#### Goal of the exercise
Read through the records below and copy each line that uses the word "Choose".

#### Data for this exercise
☆ ☆ ☆

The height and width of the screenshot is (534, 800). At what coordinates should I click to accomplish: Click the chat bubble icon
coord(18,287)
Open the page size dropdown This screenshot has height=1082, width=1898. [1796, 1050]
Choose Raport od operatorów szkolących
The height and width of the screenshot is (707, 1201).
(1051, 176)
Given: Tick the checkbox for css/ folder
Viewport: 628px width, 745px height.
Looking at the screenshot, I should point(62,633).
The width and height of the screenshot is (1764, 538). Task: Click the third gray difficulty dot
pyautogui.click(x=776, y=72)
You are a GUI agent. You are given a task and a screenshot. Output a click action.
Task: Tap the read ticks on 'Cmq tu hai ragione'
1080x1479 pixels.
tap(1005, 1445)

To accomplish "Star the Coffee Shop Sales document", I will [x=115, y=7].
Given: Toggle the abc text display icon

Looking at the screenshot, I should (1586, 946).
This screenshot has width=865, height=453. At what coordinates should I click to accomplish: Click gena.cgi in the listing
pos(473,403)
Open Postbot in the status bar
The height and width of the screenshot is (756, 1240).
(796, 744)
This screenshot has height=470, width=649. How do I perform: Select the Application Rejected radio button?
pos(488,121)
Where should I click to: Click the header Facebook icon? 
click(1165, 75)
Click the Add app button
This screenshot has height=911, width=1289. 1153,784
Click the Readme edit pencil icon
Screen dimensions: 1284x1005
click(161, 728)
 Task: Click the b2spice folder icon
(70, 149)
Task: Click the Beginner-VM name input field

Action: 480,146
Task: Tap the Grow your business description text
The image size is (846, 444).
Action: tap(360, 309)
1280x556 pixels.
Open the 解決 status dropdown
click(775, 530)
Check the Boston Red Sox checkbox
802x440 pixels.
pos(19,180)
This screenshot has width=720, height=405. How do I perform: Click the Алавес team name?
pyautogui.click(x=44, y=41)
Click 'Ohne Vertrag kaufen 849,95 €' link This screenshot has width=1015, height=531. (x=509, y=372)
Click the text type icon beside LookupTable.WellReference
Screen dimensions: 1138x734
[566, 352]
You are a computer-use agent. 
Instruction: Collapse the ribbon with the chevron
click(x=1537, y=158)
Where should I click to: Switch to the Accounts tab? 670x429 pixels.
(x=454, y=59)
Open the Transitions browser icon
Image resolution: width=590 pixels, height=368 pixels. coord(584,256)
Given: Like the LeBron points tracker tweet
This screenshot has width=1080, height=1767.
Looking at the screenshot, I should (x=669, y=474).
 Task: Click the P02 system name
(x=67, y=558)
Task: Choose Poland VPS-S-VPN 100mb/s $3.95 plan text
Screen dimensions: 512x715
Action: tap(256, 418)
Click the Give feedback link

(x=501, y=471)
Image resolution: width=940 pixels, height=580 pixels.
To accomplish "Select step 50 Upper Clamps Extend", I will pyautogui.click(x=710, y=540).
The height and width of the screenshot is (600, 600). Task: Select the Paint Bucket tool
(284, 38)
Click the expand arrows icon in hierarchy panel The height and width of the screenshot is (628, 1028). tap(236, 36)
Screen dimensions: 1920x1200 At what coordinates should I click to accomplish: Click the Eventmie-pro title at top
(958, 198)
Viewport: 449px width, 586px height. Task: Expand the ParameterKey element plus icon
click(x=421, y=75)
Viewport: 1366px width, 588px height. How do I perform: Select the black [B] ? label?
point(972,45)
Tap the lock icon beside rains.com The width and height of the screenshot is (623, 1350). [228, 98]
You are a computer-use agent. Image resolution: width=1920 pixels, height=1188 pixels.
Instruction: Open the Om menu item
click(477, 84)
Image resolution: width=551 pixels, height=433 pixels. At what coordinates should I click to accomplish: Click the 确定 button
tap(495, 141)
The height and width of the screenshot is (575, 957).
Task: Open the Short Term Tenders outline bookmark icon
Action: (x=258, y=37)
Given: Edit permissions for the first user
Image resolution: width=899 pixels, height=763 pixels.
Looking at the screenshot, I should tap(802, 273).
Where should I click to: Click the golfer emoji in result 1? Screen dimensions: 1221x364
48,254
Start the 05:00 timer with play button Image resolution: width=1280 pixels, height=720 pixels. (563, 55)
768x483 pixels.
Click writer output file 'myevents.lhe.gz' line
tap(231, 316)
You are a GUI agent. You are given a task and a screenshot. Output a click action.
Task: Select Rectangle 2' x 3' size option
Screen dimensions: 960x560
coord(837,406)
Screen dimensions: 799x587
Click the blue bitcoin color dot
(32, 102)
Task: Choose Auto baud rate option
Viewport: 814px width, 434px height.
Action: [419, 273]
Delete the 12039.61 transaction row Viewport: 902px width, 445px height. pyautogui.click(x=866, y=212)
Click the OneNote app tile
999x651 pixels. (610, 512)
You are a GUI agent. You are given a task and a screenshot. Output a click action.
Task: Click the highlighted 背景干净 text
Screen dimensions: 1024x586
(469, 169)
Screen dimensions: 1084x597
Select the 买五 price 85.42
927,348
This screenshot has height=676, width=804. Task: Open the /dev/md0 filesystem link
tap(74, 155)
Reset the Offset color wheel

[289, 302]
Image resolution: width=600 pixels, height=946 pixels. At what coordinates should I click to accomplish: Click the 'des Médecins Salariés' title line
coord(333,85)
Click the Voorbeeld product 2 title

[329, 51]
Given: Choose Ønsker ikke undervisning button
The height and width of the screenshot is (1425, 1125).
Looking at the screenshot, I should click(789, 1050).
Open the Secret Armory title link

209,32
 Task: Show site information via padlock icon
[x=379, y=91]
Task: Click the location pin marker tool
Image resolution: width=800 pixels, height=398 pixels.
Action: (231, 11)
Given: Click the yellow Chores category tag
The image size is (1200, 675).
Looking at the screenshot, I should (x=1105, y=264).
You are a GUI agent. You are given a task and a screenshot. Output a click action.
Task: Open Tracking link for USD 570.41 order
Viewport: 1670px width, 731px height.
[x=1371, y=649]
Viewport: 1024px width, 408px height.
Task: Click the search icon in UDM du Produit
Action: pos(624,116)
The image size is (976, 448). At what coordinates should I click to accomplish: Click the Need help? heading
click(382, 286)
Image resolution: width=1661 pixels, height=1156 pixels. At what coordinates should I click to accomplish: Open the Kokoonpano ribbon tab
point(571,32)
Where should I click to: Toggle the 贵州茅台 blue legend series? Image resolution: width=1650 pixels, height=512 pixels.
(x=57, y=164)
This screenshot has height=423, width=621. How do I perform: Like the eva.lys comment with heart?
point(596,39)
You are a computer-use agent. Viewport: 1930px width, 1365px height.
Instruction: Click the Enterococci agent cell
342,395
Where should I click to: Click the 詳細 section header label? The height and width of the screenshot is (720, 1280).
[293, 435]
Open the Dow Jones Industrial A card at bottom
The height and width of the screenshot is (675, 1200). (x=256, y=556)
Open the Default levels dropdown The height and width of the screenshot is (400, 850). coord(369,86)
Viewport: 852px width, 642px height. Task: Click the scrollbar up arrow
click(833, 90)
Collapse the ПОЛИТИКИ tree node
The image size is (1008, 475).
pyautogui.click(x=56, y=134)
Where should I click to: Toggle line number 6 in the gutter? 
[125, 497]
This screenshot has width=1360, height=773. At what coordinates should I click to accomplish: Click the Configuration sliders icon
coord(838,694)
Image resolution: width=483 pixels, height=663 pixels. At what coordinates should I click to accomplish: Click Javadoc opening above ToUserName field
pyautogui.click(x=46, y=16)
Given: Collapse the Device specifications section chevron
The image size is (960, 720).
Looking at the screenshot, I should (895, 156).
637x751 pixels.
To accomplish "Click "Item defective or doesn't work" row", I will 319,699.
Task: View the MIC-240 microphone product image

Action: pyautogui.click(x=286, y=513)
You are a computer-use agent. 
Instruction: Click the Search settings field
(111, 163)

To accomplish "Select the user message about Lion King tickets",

☆ ☆ ☆

#### Written solution
Choose Raport od operatorów szkolących
Task: Choose Poland VPS-S-VPN 100mb/s $3.95 plan text
Task: Choose Auto baud rate option
Given: Choose Ønsker ikke undervisning button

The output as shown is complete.